• **EXERCISE**
If pictures appear in the lines below, skip them and copy exactly the lines from the one containing "Given: Click the Mirror modify tool" through the one containing "Where should I", and nothing else.

• **RECORDS FOR PROCESSING**
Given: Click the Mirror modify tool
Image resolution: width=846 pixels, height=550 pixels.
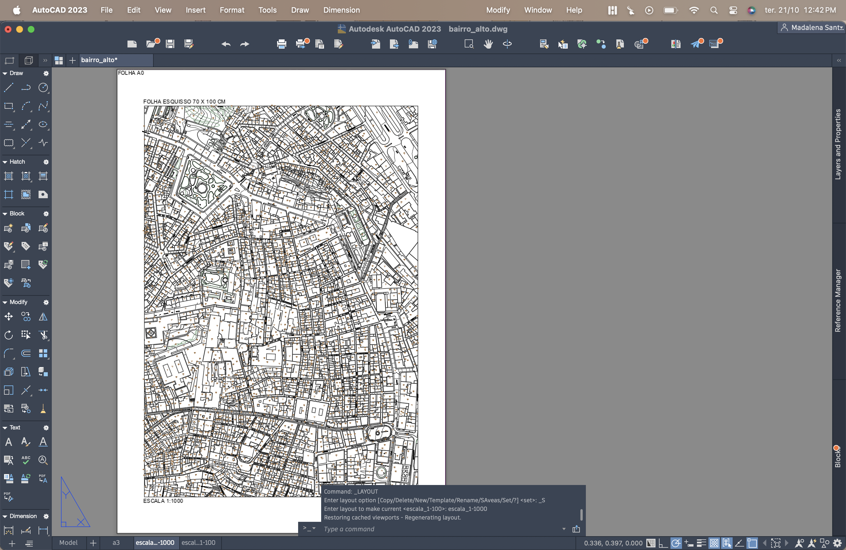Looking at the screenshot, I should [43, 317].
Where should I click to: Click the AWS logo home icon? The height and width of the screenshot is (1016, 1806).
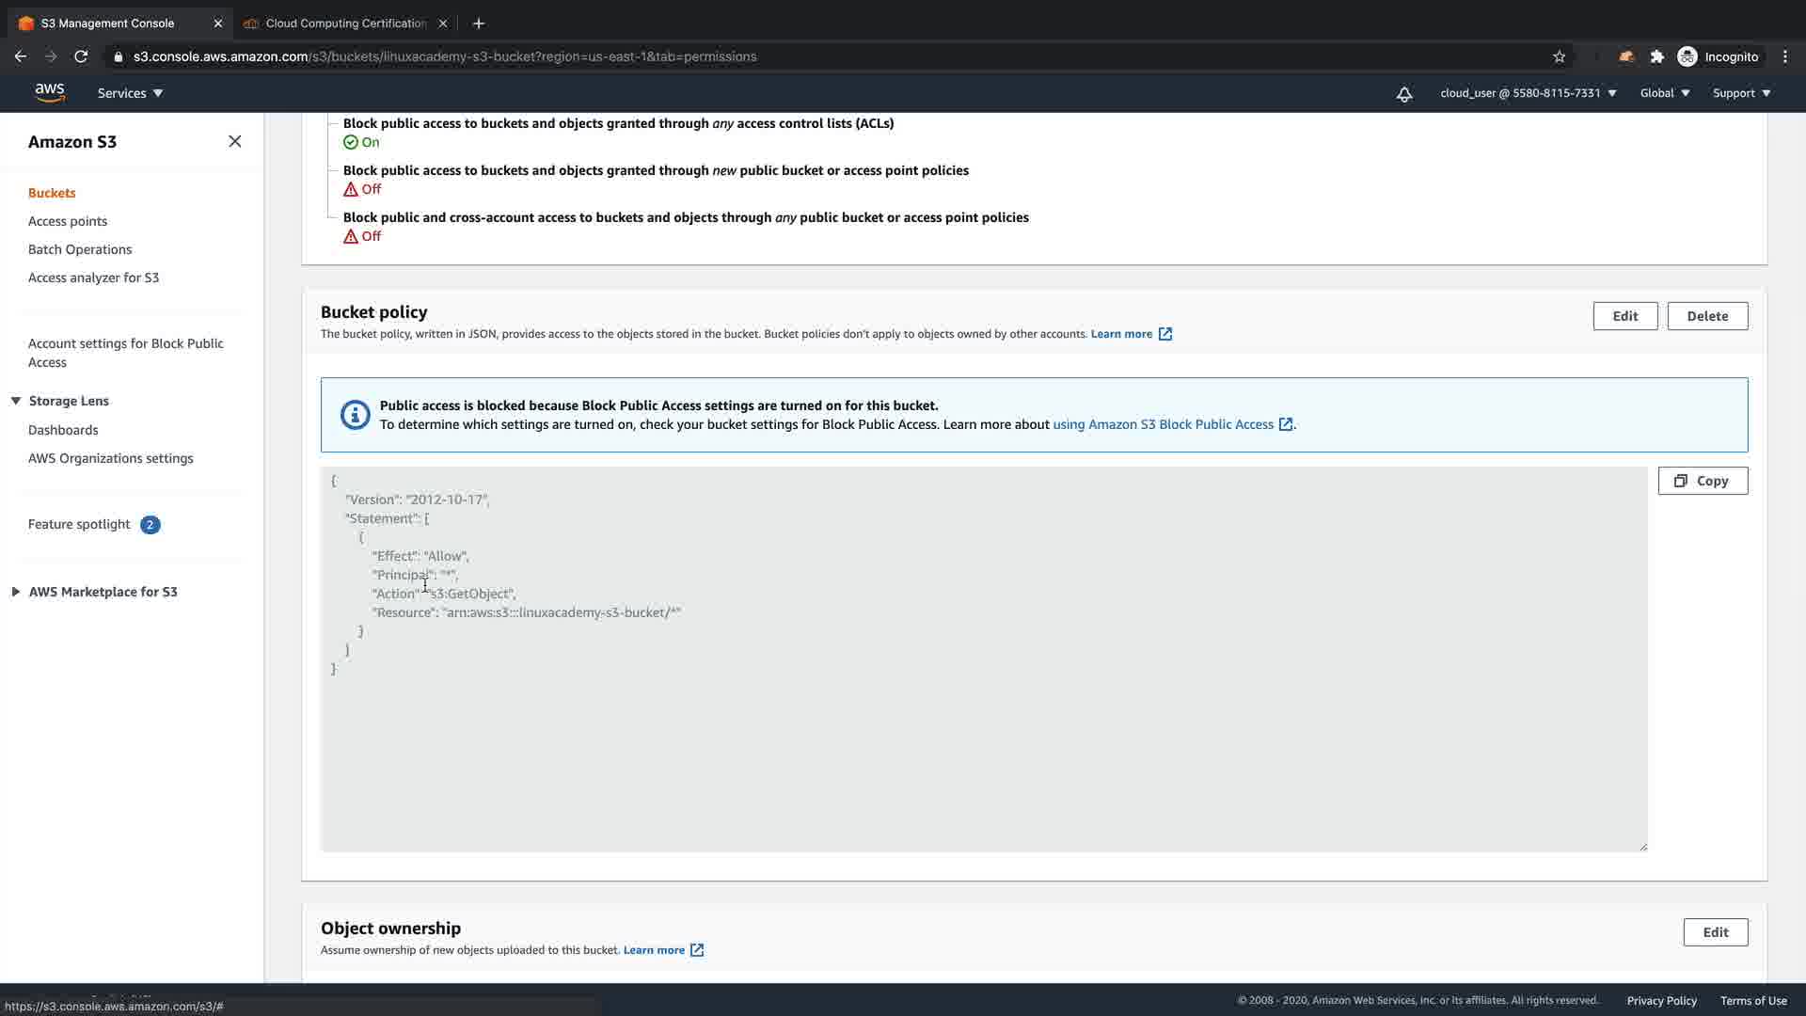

...

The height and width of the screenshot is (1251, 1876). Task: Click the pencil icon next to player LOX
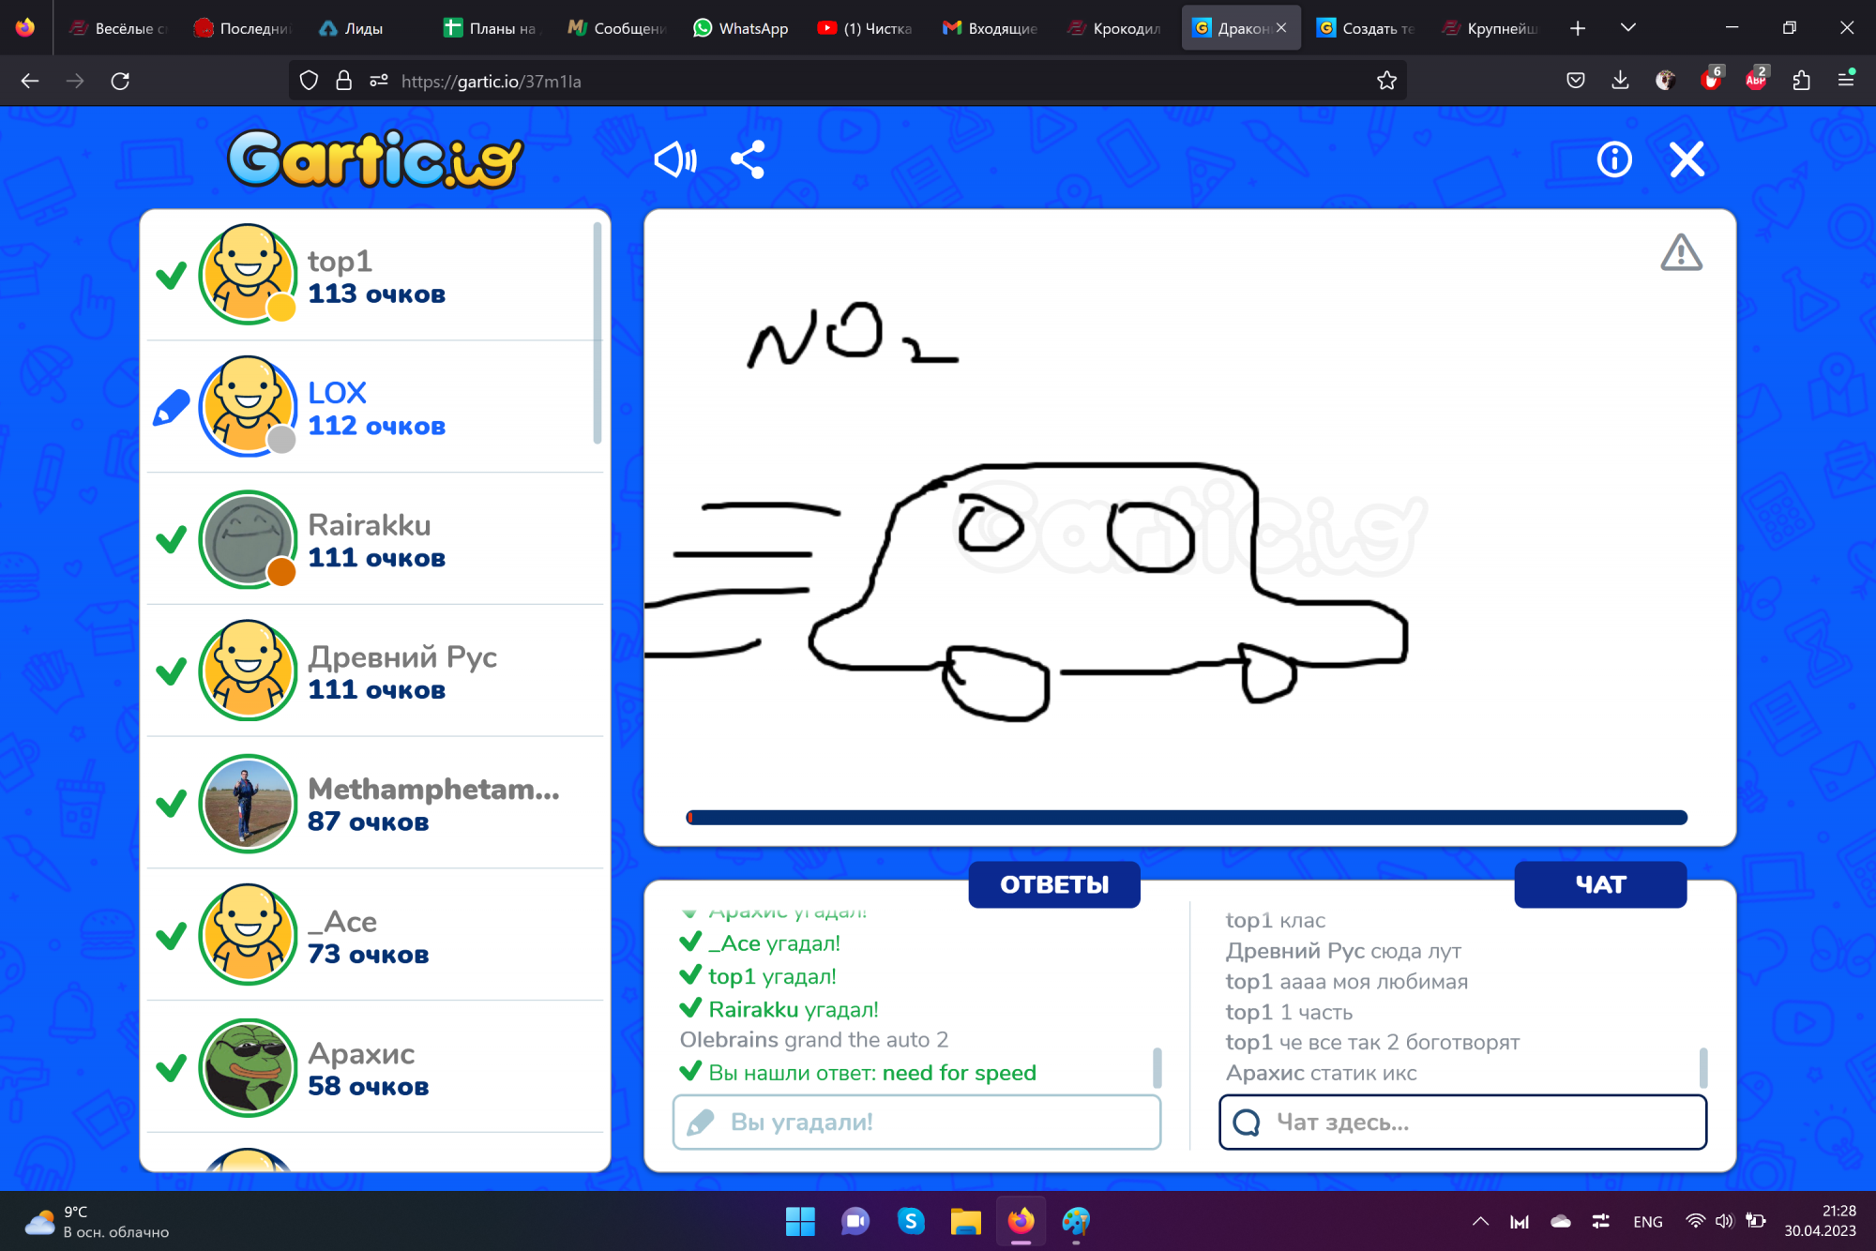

==

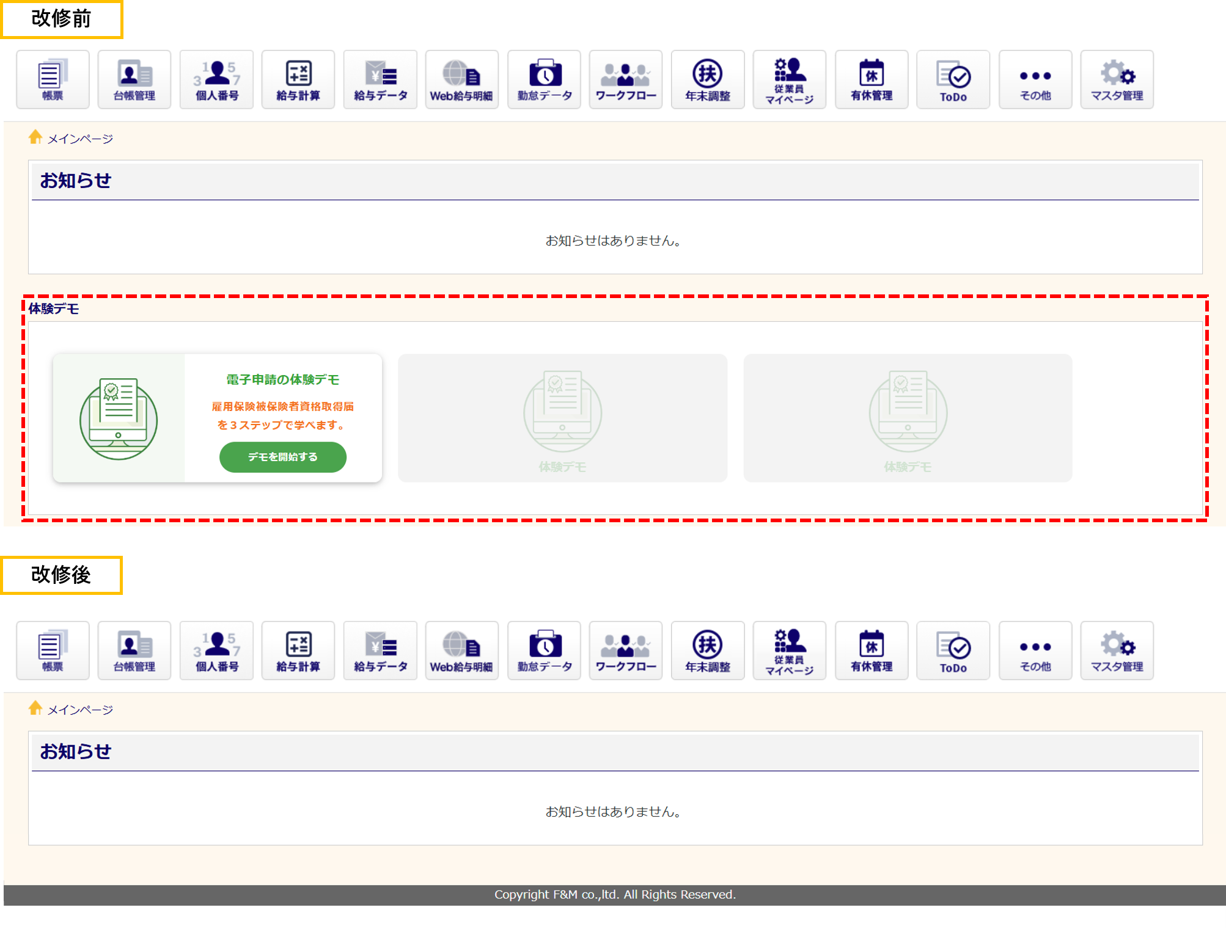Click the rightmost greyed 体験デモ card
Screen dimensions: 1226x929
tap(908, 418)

• **EXERCISE RESULT**
Given: Click the Mirror modify tool
Image resolution: width=846 pixels, height=550 pixels.
Looking at the screenshot, I should [43, 317].
Where should I click to: Click the AWS logo home icon? The height and width of the screenshot is (1016, 1806).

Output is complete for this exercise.